Produce word for word the lines of the data below running from the one that has "Where should I click to: Click" to the one that has "Given: Open Webhooks", inclusive, and no others.
STORED DATA: Begin
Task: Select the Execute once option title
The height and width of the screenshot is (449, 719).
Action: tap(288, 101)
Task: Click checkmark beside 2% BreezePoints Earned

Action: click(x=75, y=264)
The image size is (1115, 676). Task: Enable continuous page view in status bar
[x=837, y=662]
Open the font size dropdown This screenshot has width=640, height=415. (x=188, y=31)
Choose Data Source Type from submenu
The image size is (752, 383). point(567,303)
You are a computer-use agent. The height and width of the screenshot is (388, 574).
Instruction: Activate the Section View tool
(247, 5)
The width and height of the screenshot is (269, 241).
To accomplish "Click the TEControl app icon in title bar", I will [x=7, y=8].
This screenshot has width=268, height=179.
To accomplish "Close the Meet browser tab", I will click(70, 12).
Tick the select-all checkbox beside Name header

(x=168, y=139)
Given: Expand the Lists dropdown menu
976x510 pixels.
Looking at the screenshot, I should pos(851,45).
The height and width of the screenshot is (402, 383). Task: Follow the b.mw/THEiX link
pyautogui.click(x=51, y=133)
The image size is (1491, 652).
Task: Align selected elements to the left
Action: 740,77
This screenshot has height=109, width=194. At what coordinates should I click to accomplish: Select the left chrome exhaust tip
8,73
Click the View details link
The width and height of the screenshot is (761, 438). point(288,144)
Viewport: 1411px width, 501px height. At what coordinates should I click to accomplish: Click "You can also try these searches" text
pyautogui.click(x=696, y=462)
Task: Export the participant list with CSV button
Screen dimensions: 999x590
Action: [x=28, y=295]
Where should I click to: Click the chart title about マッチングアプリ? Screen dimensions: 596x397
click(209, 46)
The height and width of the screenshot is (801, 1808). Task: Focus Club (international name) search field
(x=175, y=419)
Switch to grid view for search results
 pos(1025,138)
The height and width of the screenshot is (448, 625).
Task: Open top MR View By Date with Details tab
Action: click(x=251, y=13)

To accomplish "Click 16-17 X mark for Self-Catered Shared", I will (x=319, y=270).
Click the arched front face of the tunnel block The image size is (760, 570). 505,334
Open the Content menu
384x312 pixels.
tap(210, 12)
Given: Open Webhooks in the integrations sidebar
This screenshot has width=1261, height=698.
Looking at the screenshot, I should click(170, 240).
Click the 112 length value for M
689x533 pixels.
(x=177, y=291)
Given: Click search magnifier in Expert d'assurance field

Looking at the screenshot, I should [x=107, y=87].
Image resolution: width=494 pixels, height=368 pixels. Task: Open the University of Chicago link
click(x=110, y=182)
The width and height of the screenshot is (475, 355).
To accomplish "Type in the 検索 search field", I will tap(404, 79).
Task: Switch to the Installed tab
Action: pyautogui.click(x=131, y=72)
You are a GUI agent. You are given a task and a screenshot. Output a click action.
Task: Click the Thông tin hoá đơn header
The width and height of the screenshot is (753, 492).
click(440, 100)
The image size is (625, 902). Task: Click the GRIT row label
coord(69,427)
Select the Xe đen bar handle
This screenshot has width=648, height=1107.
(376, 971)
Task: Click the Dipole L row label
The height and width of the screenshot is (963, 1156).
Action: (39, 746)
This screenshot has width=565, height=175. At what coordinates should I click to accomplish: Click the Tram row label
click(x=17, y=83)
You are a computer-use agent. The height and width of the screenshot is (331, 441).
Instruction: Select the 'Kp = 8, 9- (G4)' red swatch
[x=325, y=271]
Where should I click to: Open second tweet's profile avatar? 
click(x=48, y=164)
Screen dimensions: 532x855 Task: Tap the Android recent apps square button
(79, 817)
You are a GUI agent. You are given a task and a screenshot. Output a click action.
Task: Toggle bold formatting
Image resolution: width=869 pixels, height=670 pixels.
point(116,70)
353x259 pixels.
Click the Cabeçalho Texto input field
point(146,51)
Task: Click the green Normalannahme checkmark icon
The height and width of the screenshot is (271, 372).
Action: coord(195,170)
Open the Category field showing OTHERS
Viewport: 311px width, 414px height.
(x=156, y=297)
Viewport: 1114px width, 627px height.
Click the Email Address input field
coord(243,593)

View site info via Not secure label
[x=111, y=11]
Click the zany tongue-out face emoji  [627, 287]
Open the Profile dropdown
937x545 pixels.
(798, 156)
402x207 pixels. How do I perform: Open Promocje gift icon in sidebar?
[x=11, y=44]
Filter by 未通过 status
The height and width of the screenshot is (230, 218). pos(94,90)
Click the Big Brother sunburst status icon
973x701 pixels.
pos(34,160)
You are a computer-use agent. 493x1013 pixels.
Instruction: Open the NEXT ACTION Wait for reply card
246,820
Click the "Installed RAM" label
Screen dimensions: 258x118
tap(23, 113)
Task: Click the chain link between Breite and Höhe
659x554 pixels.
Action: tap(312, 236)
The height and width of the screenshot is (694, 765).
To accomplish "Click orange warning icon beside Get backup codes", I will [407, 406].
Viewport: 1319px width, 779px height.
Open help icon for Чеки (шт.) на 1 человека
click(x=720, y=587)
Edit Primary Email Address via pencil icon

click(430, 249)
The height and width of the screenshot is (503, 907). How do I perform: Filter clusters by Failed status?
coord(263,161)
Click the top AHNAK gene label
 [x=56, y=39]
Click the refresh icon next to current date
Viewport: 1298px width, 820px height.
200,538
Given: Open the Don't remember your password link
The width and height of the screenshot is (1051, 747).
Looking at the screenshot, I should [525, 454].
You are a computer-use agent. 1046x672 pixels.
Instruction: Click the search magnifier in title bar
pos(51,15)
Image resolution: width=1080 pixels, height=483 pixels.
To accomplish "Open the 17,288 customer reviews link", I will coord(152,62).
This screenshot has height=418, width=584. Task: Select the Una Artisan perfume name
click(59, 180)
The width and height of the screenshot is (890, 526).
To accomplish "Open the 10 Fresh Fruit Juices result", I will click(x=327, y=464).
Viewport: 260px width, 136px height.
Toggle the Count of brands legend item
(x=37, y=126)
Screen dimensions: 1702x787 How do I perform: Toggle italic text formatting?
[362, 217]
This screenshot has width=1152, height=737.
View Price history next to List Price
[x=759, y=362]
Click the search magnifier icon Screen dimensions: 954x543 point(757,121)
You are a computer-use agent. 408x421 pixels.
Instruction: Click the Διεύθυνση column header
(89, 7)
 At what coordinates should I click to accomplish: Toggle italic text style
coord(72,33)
STORED DATA: End
#### TASK SOLUTION
Where should I click to: Click the chart title about マッチングアプリ? Screen dimensions: 596x397
click(209, 46)
The height and width of the screenshot is (801, 1808). Task: Focus Club (international name) search field
(x=175, y=419)
Switch to grid view for search results
 pos(1025,138)
The height and width of the screenshot is (448, 625).
Task: Open top MR View By Date with Details tab
Action: click(x=251, y=13)

To accomplish "Click 16-17 X mark for Self-Catered Shared", I will (x=319, y=270).
Click the arched front face of the tunnel block The image size is (760, 570). 505,334
Open the Content menu
384x312 pixels.
tap(210, 12)
Given: Open Webhooks in the integrations sidebar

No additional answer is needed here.